PARTS OF THE EXERCISE:
- 1) Output the renewable energy text word for word, copying everything from "The term renewable" down to "using renewable sources.".
- 2) Answer these questions using the renewable energy text:
(a) What does the term renewable energy refer to?
(b) Covering an area the size of which state with solar panels would power the entire United States?
(c) Besides solar plants, what else does the text say is opposed for its appearance?
- 3) List every factor that the renewable energy text says slows the development of solar energy "farms."

TEXT PROVIDED:

——————

Even for those who are not science orientated, the discussion of renewable and sustainable energy sources is universal- a theme that has a lot of pertinence to this day and age. First to make the definition clear, there is a slight difference between the terms, renewable and sustainable energy sources, which are often used interchangeably.
The term renewable Energy refers to an energy source that cannot be depleted or completely exhausted, whereas the term sustainable is very similar to renewable but it simply refers to the different economic and social issues to using renewable sources.
There are many different types of renewable resources that could potentially be harnessed at a magnitude that could eradicate all the world’s energy problems. One of theses sources which is on the rise, is the use of Solar energy or Photovoltaics. One impressive figure: if we covered an area the size of Nevada with solar panels, there would be enough energy harnessed to power the entire United States. Although this seems almost too good to be true, this goal has many obstacles. Many are against solar plants (this is also true for wind turbines) because of their perhaps less than natural appearance. Many governmental regulations as well as communal hesitation and the expense, slow the development of solar energy “farms.”

——————

DATASET EXCERPTS:
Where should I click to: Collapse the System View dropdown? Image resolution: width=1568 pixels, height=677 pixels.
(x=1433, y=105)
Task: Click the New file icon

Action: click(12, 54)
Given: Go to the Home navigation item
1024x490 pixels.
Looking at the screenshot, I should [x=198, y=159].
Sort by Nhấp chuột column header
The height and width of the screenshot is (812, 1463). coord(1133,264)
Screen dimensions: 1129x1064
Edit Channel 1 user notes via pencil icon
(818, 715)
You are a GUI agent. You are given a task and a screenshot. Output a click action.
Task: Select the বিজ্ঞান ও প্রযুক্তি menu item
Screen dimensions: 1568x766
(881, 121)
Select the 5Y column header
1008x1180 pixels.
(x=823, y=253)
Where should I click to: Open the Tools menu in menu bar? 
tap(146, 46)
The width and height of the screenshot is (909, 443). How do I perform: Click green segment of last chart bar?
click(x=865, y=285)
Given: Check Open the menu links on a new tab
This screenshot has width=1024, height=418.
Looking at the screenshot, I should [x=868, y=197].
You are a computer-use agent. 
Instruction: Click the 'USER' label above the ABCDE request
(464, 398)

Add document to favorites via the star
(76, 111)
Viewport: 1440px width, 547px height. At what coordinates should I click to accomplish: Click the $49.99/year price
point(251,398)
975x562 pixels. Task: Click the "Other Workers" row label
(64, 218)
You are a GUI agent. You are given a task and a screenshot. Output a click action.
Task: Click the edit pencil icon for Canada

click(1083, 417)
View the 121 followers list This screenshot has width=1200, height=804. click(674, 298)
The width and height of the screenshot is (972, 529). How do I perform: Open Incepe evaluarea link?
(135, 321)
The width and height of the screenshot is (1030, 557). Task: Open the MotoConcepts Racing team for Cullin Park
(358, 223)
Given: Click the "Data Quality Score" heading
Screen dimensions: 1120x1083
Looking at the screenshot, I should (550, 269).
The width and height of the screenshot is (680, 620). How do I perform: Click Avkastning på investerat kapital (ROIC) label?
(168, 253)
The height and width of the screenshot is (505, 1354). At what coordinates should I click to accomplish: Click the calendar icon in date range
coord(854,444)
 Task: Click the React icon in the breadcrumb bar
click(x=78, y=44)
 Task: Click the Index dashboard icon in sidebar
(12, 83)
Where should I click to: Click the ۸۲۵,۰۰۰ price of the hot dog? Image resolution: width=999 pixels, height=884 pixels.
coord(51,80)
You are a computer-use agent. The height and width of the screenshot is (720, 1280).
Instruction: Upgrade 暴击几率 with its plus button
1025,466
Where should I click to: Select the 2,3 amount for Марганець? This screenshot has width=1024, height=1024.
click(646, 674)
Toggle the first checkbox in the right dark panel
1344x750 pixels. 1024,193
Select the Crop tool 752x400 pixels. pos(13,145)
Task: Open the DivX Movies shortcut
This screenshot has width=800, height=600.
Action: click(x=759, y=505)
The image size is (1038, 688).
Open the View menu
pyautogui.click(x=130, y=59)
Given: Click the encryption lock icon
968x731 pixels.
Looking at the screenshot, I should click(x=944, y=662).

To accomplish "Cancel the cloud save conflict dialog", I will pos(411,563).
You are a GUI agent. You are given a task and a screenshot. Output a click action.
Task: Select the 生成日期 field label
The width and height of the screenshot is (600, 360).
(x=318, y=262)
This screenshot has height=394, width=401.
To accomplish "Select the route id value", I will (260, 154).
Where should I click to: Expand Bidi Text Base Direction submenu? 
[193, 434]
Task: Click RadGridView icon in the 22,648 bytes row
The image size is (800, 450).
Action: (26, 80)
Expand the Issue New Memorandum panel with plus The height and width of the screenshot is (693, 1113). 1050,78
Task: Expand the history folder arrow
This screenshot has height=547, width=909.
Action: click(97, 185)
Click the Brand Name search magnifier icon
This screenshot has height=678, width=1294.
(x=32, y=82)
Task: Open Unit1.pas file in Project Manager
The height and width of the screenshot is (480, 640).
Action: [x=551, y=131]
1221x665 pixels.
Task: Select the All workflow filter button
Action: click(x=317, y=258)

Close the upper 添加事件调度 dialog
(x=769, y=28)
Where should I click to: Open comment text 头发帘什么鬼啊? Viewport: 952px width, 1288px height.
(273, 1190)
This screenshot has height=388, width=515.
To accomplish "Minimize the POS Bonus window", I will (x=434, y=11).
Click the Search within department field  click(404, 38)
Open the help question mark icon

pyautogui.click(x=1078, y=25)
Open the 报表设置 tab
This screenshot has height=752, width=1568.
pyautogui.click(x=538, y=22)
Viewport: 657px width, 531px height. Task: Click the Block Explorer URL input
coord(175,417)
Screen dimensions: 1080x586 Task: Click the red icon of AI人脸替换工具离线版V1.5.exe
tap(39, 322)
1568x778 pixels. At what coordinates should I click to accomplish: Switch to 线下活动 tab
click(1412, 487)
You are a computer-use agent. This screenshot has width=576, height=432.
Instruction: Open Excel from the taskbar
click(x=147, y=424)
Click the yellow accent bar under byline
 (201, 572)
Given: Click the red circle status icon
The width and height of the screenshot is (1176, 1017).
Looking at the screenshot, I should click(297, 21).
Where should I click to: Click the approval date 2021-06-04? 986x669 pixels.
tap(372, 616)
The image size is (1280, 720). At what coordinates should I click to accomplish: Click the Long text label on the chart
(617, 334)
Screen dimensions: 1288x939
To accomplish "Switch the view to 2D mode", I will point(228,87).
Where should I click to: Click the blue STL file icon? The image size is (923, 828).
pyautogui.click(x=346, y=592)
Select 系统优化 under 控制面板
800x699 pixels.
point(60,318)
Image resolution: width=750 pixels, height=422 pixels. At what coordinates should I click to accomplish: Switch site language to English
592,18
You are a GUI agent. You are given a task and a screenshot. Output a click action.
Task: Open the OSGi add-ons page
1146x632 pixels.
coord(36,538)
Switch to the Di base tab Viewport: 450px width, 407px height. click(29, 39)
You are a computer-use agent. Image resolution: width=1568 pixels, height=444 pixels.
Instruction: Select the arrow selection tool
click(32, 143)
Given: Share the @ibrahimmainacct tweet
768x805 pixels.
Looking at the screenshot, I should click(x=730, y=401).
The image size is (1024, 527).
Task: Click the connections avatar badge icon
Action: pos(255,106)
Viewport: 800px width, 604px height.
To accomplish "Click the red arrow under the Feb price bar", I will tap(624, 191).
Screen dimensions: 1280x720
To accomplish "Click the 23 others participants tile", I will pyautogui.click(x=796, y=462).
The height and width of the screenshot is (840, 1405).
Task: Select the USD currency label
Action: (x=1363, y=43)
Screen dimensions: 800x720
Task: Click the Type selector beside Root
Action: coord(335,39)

——————

SOLUTIONS TO THE TASKS:
- 1)
The term renewable Energy refers to an energy source that cannot be depleted or completely exhausted, whereas the term sustainable is very similar to renewable but it simply refers to the different economic and social issues to using renewable sources.

- 2)
(a) An energy source that cannot be depleted or completely exhausted.
(b) Nevada.
(c) Wind turbines.

- 3)
- Governmental regulations
- Communal hesitation
- The expense